• _What this task involves_:
Find each line in the records that contains the word "should" and copy those lines out in full.

• _Source records_:
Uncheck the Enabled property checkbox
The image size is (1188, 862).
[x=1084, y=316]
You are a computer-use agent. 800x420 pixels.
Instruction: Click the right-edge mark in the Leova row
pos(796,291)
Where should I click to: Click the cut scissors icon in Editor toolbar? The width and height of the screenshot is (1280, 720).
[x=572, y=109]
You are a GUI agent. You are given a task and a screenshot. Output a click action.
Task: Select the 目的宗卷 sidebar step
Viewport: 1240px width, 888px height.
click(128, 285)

---

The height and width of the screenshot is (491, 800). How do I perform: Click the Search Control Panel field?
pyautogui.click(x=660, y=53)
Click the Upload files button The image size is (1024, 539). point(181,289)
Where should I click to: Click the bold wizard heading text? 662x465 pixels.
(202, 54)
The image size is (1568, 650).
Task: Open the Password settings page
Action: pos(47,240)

...

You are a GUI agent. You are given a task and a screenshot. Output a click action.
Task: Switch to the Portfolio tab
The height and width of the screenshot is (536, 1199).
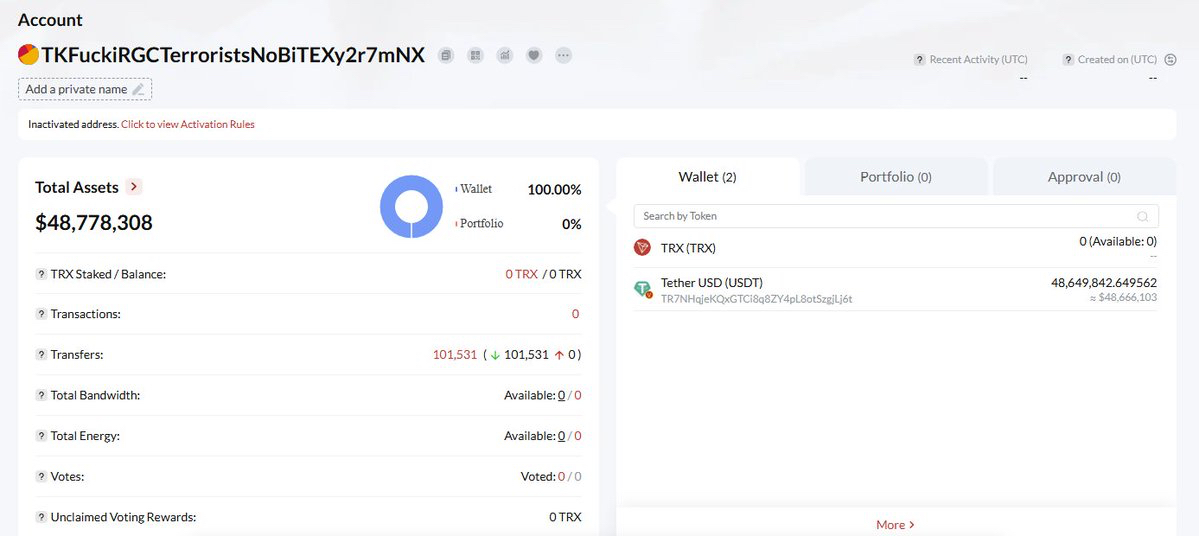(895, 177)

• _Complete output_:
Where should I click to: Click the cut scissors icon in Editor toolbar? The width and height of the screenshot is (1280, 720).
Where should I click to: Click the bold wizard heading text? 662x465 pixels.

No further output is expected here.